The Attempt at a Solution

The charge is drawn as positive. Wouldn't I need the mass for an equation? I don't know what the mass would be. Would it just be the mass of a proton?

Also, anyone know what equation I would use?

Last edited:
I think the equation for radius is mv/(qB) but I still don't know if I should use 1.67*10^(-27) kg as the mass. Q = 3C so it seems like it would be a mistake to make the mass equal to that of a proton's mass when Q does not equal 1.6*10^(19) C...

Then the equation for the period is qB/m..?

ivanwho49 said:

Homework Statement

A charge enters a magnetic field. Draw the path the charge will follow and find the radius and period of the particle's path.
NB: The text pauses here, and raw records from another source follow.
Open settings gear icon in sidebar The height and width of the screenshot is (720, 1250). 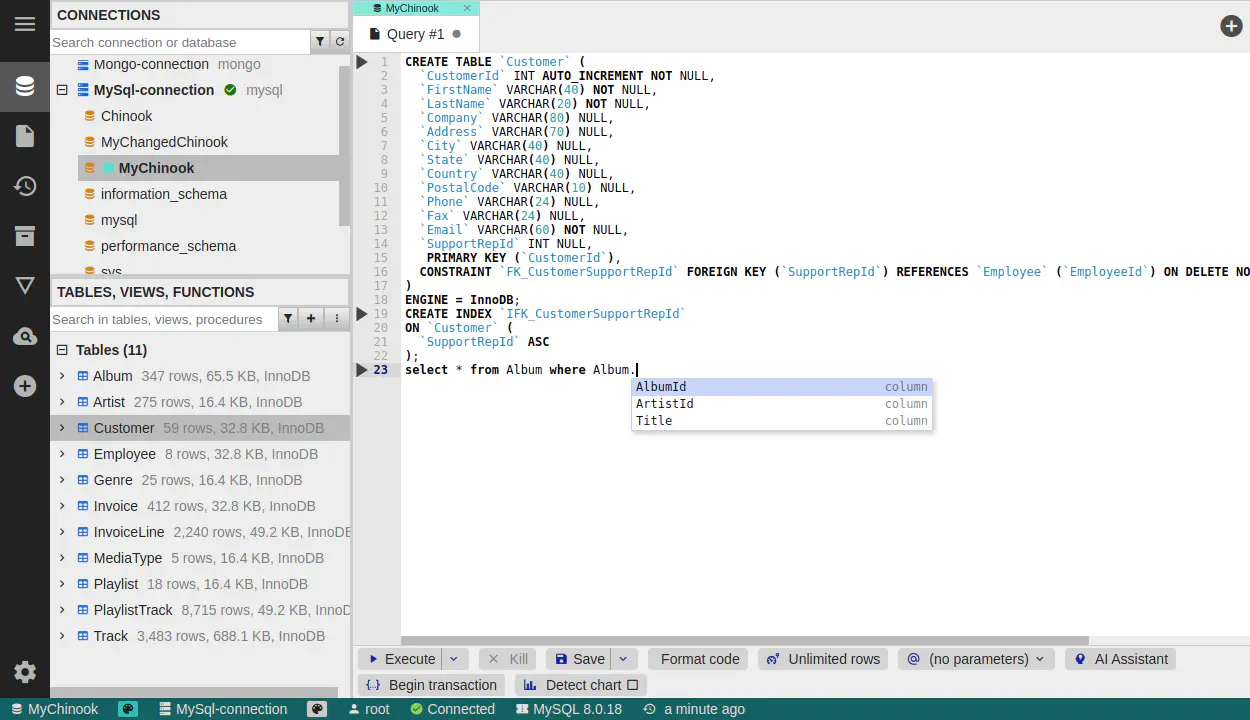click(25, 672)
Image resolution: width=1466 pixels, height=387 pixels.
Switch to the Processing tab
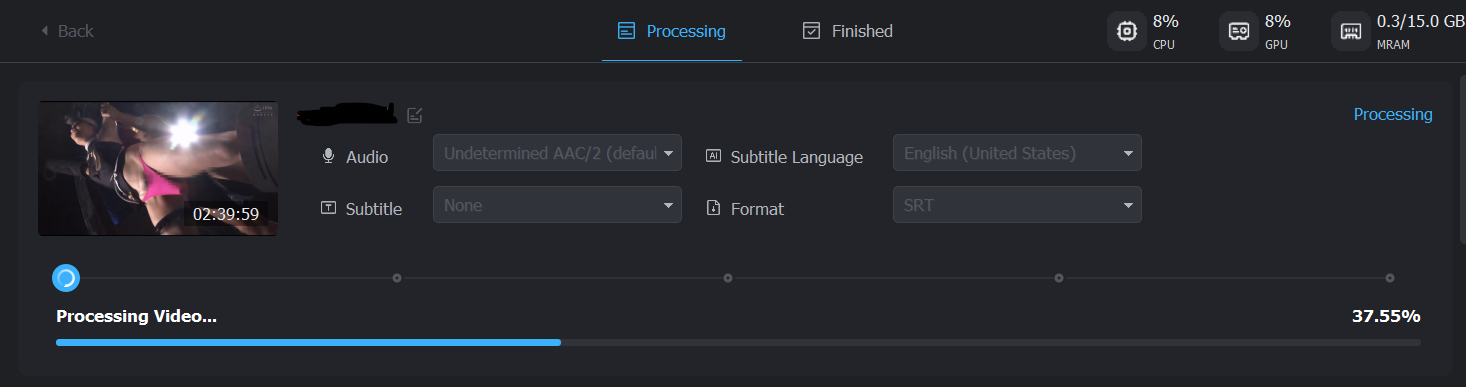pyautogui.click(x=672, y=31)
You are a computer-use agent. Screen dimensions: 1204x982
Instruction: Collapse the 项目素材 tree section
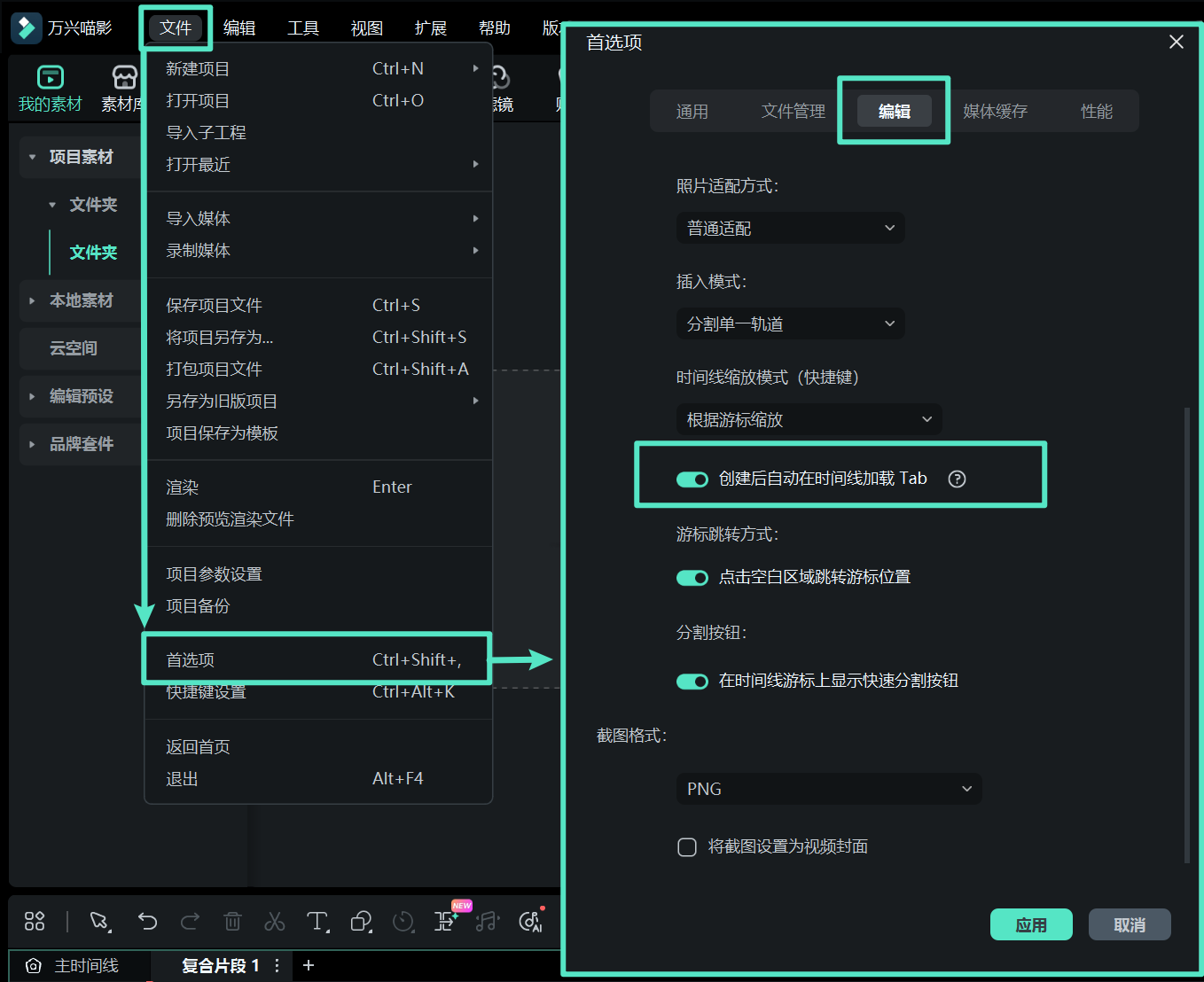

v=10m/s (drawn as a straight line pointing right)
q=3c
B=4T (points outward)

I'm not sure.

The Attempt at a Solution

The charge is drawn as positive. Wouldn't I need the mass for an equation? I don't know what the mass would be. Would it just be the mass of a proton?

Also, anyone know what equation I would use?

ivanwho49 said:
I think the equation for radius is mv/(qB) but I still don't know if I should use 1.67*10^(-27) kg as the mass. Q = 3C so it seems like it would be a mistake to make the mass equal to that of a proton's mass when Q does not equal 1.6*10^(19) C...

Then the equation for the period is qB/m..?

Welcome to the PF.

The Relevant Equation would be the Lorentz Force equation. Can you show us what that is?

And I think you are right -- the Lorentz force just gives the force -- you need the mass to know what the radius of the resulting circular motion is. Have you written out the full question?

ivanwho49 said:
I think the equation for radius is mv/(qB) but I still don't know if I should use 1.67*10^(-27) kg as the mass. Q = 3C so it seems like it would be a mistake to make the mass equal to that of a proton's mass when Q does not equal 1.6*10^(19) C...

Then the equation for the period is qB/m..?

Ivan, your equation seems correct. As for the mass can you think of a reason why an object the size of a house could also have the charge given in the question? The mass might be able to be obtained from the equation you used to derive r=mv/qb. What equation was this?

1 person
berkeman said:
Welcome to the PF.

The Relevant Equation would be the Lorentz Force equation. Can you show us what that is?

And I think you are right -- the Lorentz force just gives the force -- you need the mass to know what the radius of the resulting circular motion is. Have you written out the full question?

The Lorentz Force equation is F = q(E + v x B) but I don't know how to use it in this occasion.. I have the question written out exactly as our professor stated it but I'm assuming the mass should be stated because I don't know how to solve it otherwise.

kinematics said:
Ivan, your equation seems correct. As for the mass can you think of a reason why an object the size of a house could also have the charge given in the question? The mass might be able to be obtained from the equation you used to derive r=mv/qb. What equation was this?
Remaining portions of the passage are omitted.